Before his professional career began, Antley played for two USL League Two sides. He began his amateur career with Seattle Sounders FC U-23 team in 2017 where his play gained him recognition as a top 50 player in the league. However, in 2018 he moved to Tormenta FC and played for the team, before they moved to USL League One and transitioned their USL League Two team to Tormenta 2.

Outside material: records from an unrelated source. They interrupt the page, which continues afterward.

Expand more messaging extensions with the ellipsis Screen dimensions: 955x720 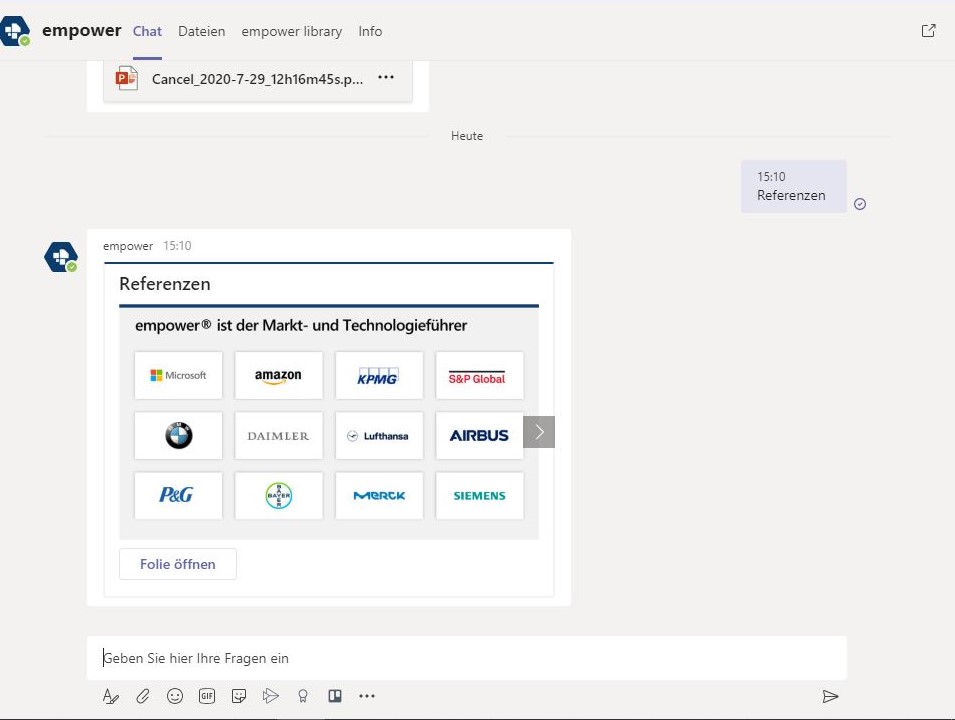pos(367,696)
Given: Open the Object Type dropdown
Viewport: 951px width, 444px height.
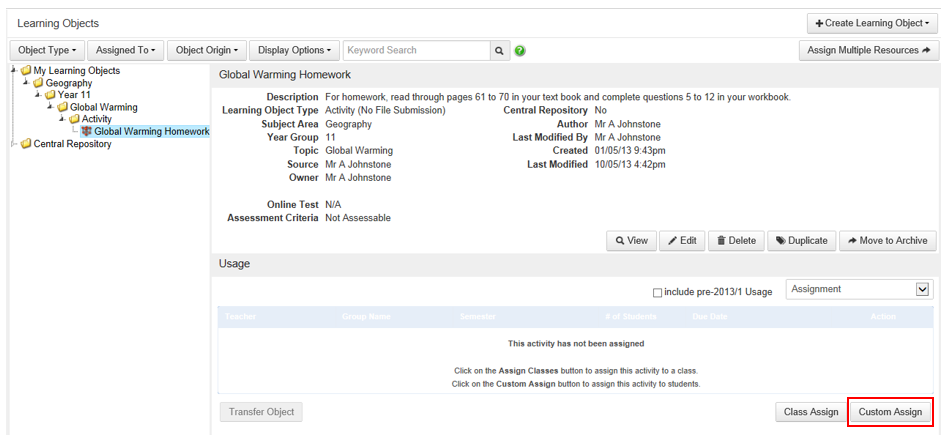Looking at the screenshot, I should [47, 50].
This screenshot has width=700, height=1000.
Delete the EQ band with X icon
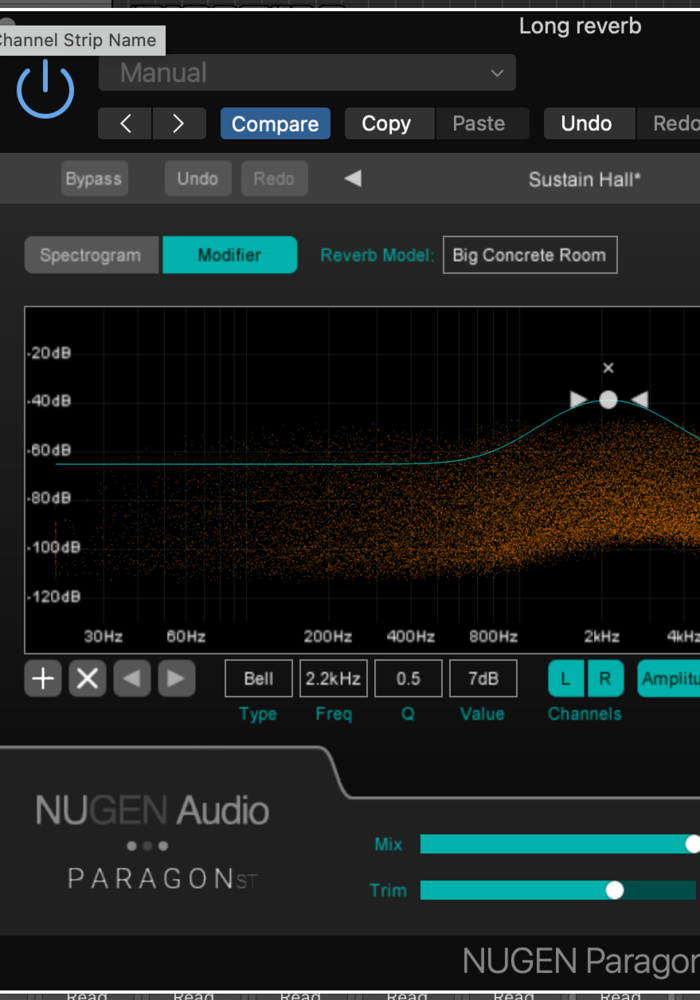point(87,679)
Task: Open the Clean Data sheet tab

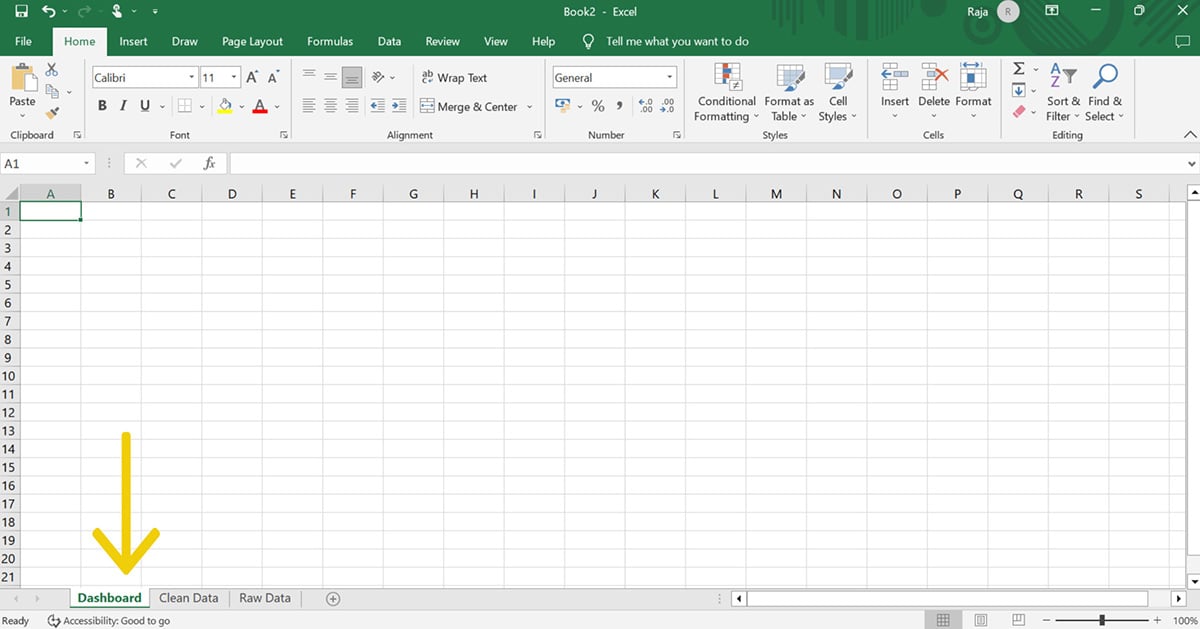Action: pyautogui.click(x=188, y=598)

=== South Georgia Tormenta ===
Due to his strong form for the team before their move to the professional ranks, Tormenta FC signed Antley to a professional contract on June 11, 2018. Antley made his debut for Tormenta in USL League One's inaugural match against the Greenville Triumph, even scoring a goal. Throughout the season Antley played in 27 matches for Tormenta, scoring 6 goals and making 6 assists for the club. Due to Antley's stellar play throughout the season, Antley was named the 2019 USL League One Defender of the Year on October 29, 2019.

=== Indy Eleven ===
On November 21, 2019, Antley joined USL Championship side Indy Eleven. Notably this was the first transfer between the USL Championship and USL League One where a transfer fee was paid between the clubs for the player. Despite the historic nature of the transfer, the fee was undisclosed.

=== Tampa Bay Rowdies ===
On December 29, 2020, Antley signed with USL Championship side Tampa Bay Rowdies ahead of their 2021 season.

=== D.C. United ===
Ahead of the 2024 season, United signed an undisclosed fee to the Rowdies to sign him. Antley's maiden Major League Soccer season ended prematurely after he suffered an ACL tear in May.

=== Tampa Bay Rowdies ===
In August, 2026 Tampa Bay Rowdies acquired Antley on a short term loan from United. He was recalled by D.C. United in September, 2026.